Here are some important resiliency considerations if you are using NFS datastores for your VMware vSphere cluster. You should be aware of these considerations so that you can evaluate the tradeoffs of your NFS version choice in planning your storage architecture.
NFSv3 considerations
For NFSv3 datastores, ESXi supports storage I/O control (SIOC), which allows you to enable congestion control for your NFS datastore. This helps ensure that your hosts do not overrun the storage array’s IOPS allocation for the datastore. Hosts that detect congestion will adaptively back off the operations they are driving.
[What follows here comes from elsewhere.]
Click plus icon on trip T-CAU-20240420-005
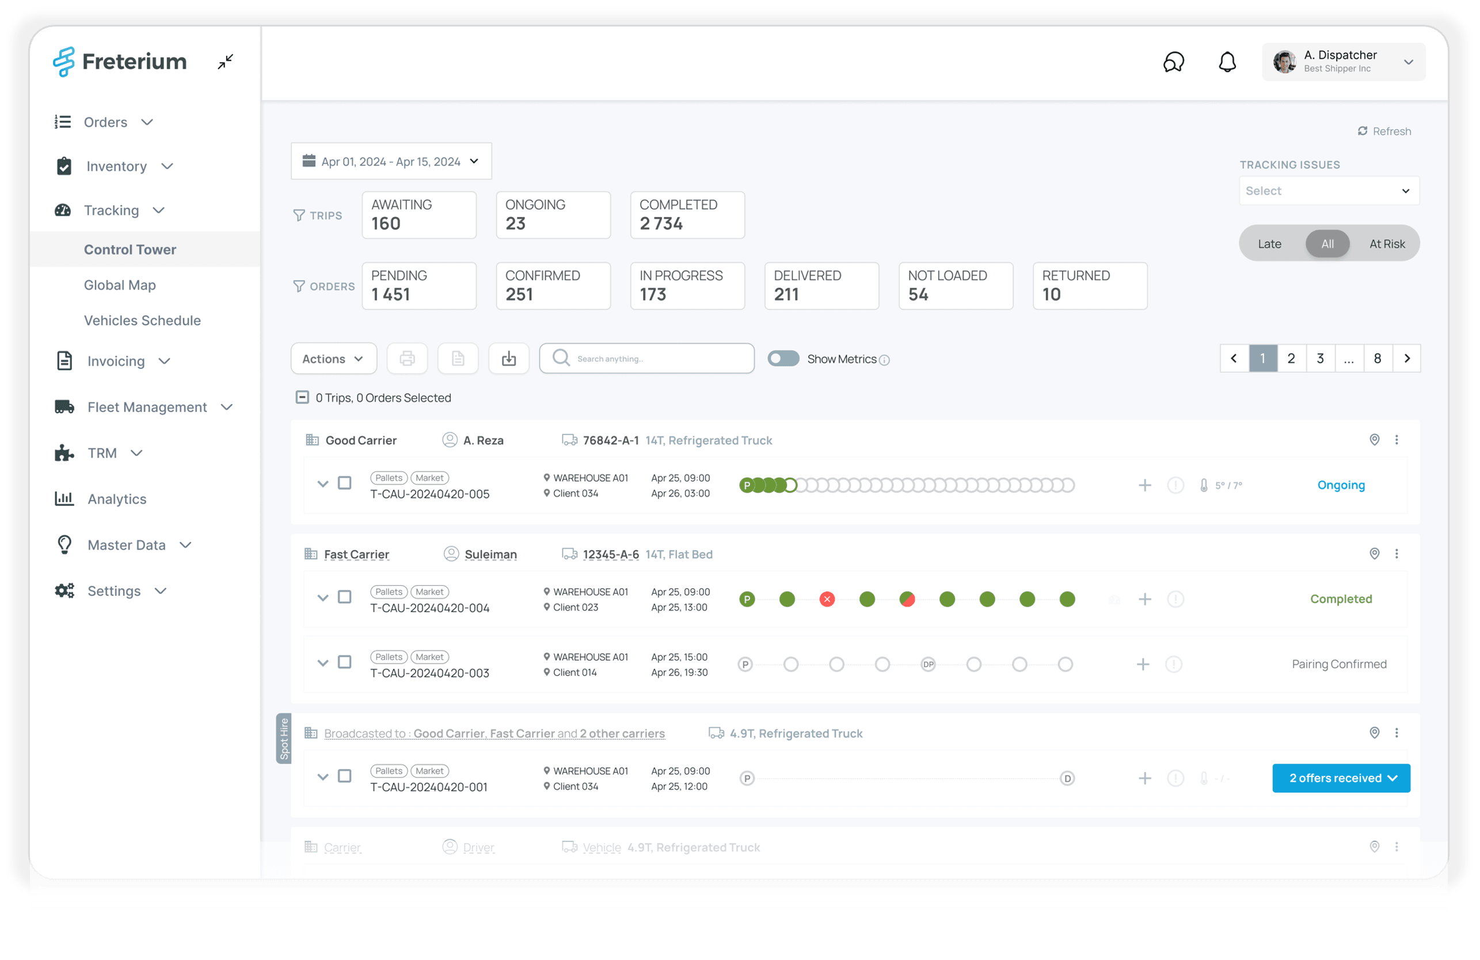 click(x=1144, y=485)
You should test your congestion thresholds to ensure that they are sufficient to detect and react to problems.
However, NFSv3 does not support multipathing. This is not just a limitation on possible throughput, but a limitation on resiliency. You cannot configure multiple IP addresses for your datastore, and even if your datastore is known by a hostname, ESXi does not allow you to leverage DNS based load balancing to redirect hosts to a new IP address in case of interface maintenance at your storage array; ESXi will not reattempt to resolve the hostname in case of connection failure. Thus, NFSv3 is subject to the possibility that you lose the connection to your datastore in case of interface maintenance on your storage array.
NFSv4.1 considerations
NFSv4.1 datastores have the opposite characteristics for the above issues:
NFSv4.1 supports multipathing, so you are able to configure multiple IP addresses for your datastore connection. This possibly allows you to obtain better network throughput, but more importantly it helps to ensure that your connection to the datastore is resilient in case one of those paths is lost.
However, at this time NFSv4.1 does not support SIOC congestion control. Therefore, if you are using NFSv4.1 you run the risk of triggering a disconnection from your datastore if your host—or especially if multiple hosts—exceeds your storage array’s IOPS allocation for the datastore.